Manuel Valls a revu les articles les plus contestés du projet de loi Travail. Reculade pour les uns, victoire de la concertation pour les autres… finalement, presque tout le monde mécontent et une contestation loin d’être désamorcée. C’est un peu le retour à la case départ. On serait tenté de dire "tout ça pour ça"
Article rédigé par Emmanuel Cugny
Radio France
Publié Mis à jour
Temps de lecture : 5 min
  (illustration prétexte © Fotolia)

La France n’aura pas son  "jobs act ", à l’instar des réformes Schroeder en Allemagne en 2003 ou, tout récemment, en Italie avec la politique du jeune Premier ministre Matteo Renzi.

Et pourtant, il y a tout juste une semaine, jour pour jour, François Hollande se rendait à Venise pour rencontrer ledit Renzi. A la veille de la grande manifestation nationale contre la loi El Kohmri, et dix ans après la mobilisation contre le Contrat Première Embauche, on se demandait s’il fallait y voir un signe, une "tentation de Venise" de la part du président Français désireux de faire passer la réforme.

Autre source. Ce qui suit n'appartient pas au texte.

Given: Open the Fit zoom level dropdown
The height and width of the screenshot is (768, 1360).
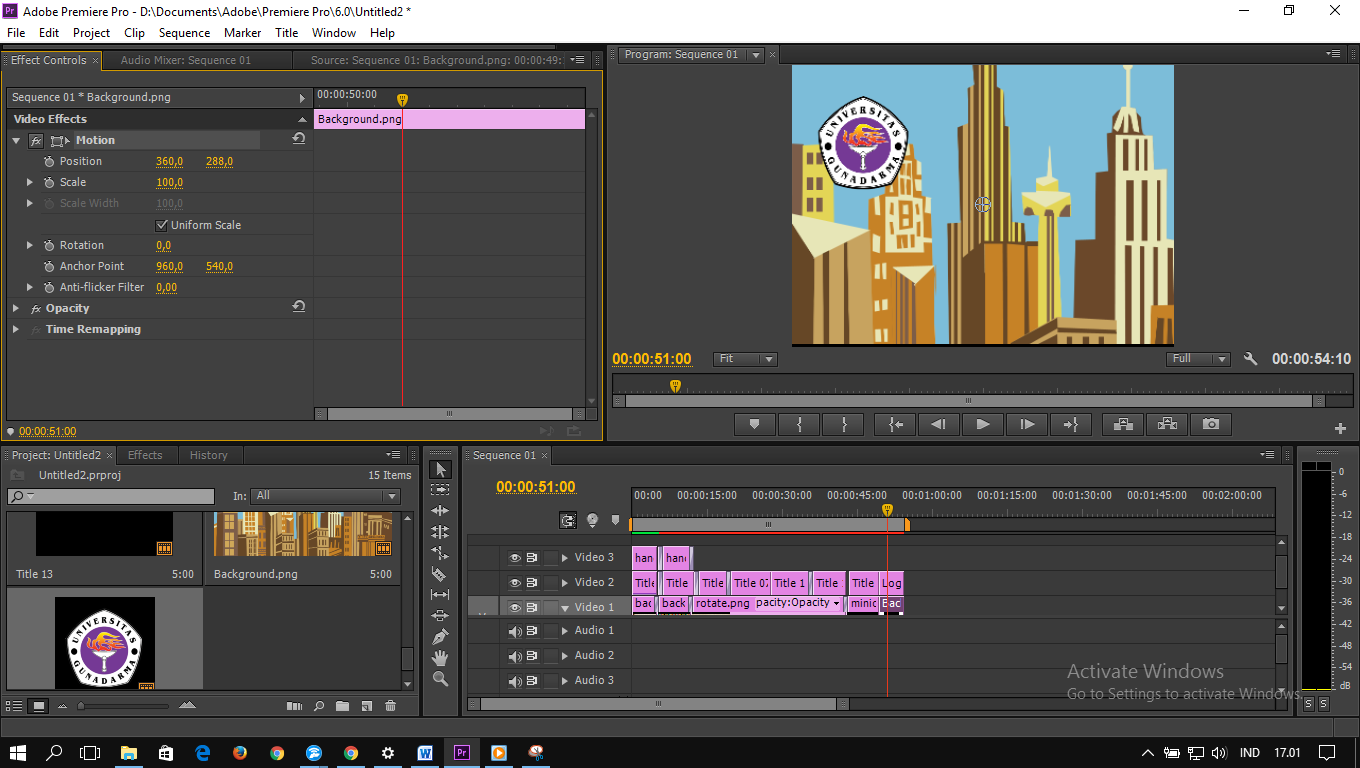Looking at the screenshot, I should 745,358.
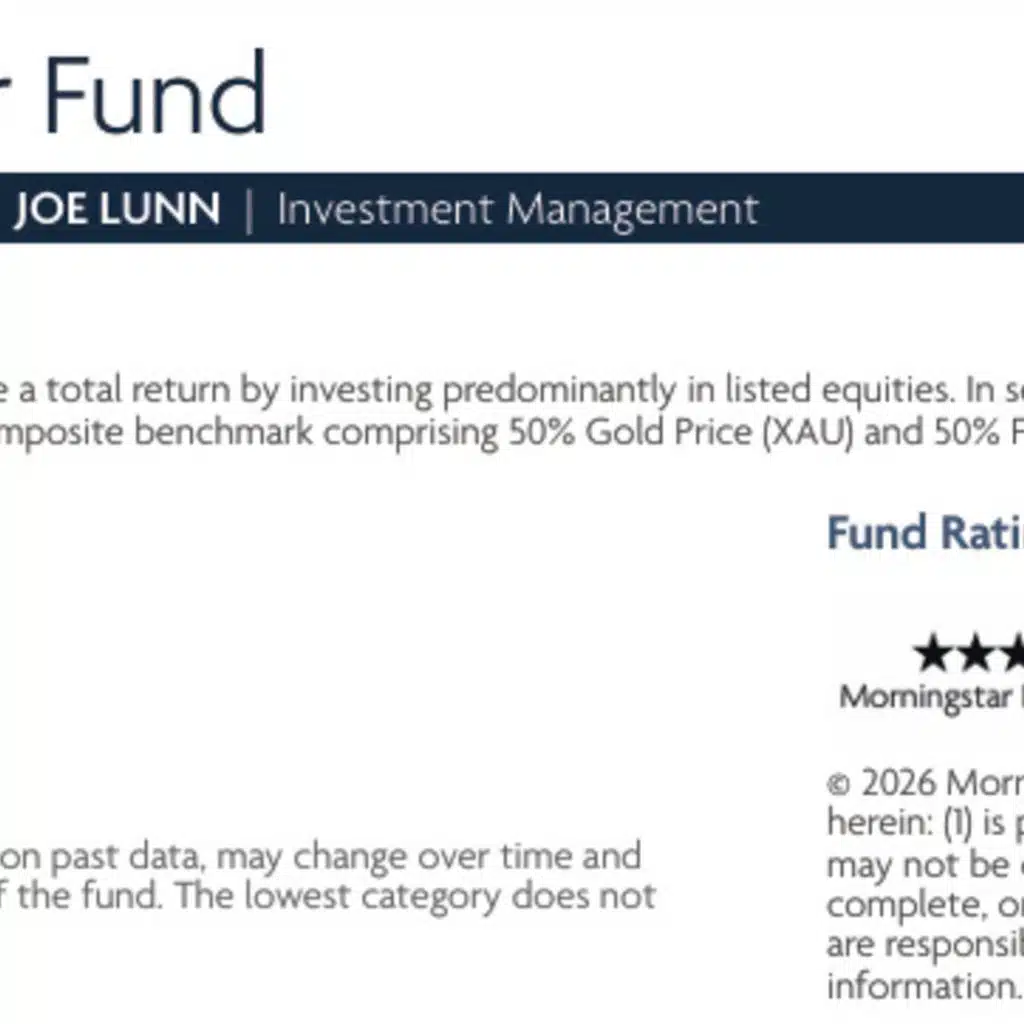Click the JOE LUNN manager name
The image size is (1024, 1024).
point(117,209)
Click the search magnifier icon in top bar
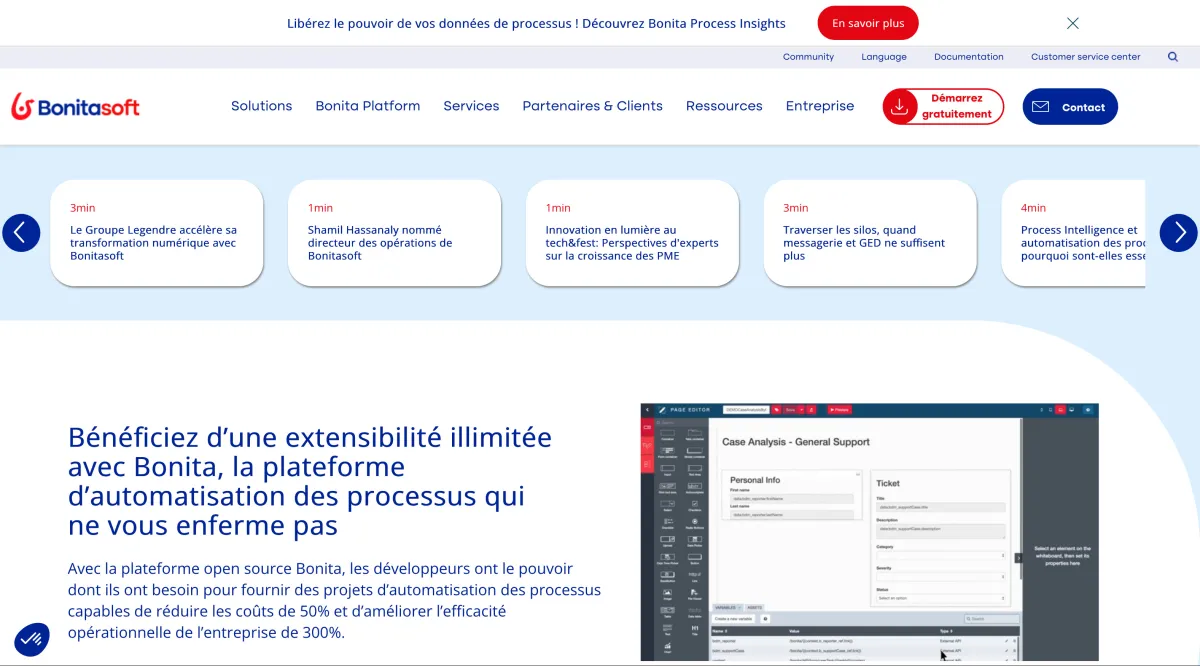 coord(1173,57)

Certains espéraient (les patrons), d’autres redoutaient (les syndicats)… ce mardi matin, malgré le détricotage de la loi annoncée par Manuel Valls, patronat et quasiment tous les syndicats sont déçus. Ils entendent poursuivre la mobilisation.

 

François Hollande, Matteo Renzi et les autres… des hommes que tout oppose, finalement, face à la réforme

François Hollande et Matteo Renzi ne sont pas les frères siamois socio-démocrates que l’on a souvent présentés comme tels.

Renzi s’est heurté à la rue et à la gauche de la gauche quand il a présenté sa réforme. Mais il a tenu bon et cette dernière est passée : assouplissement du code du travail, CDI progressif (petit au début, sécurisé avec le temps au bout de trois ans d’essai…

Bilan : confiance retrouvée de la part des entreprises et chômage en baisse depuis mars 2015 : 300.000 emplois créés, 180.000 chômeurs en moins.

Mais Renzi avait été élu sur un programme de réforme. Il avait annoncé la couleur dès la campagne électorale, même si ce fut très difficile une fois arrivé au pouvoir.

Rien de tel en France. François Hollande n’a pas été élu sur un programme de réformes. Le volontarisme politique est arrivé trop tard, qui plus est avec le déficit de communication abyssal autour de la loi El Khomri, erreur reconnue par le Premier ministre.

 

Un cas français bien spécifique

Les réformes en France ne sont jamais "gagnant-gagnant". Il y a systématiquement des gagnants et des perdants.

Exemples : l’introduction de la concurrence dans les services (taxis ou professions protégées), c’est le consommateur qui gagne, pas, ou peu, les professionnels, sauf à les mettre dos à dos ; la réforme de l’Etat : on touche aux fonctionnaires, pas aux salariés du privé ; la baisse du salaire minimum : favorable aux peu qualifiés sans emploi mais défavorable aux peu qualifiés ayant un travail. Enfin – le sujet du moment – la réforme du contrat du travail : favorise les CDD mais défavorise les titulaires de CDI.

Jamais de réforme "gagnant-gagnanté" !

Plus loin que le volontarisme politique, c’est la piste à explorer… peut-être à l’occasion d’une prochaine réforme. Pour celle du travail, il est trop tard.

Deux grandes perdantes cette fois-ci: la simplification, et les PME dont les dirigeants voient s’envoler tout ce dont ils pouvaient espérer comme fluidité pour embaucher plus facilement.

Au bout du bout, le grand perdant c'est le chômage qui reste corseté par une loi dénaturée pour ne pas faire de vagues, au nom du compromis et de la concertation... la bonne petite réforme à la française.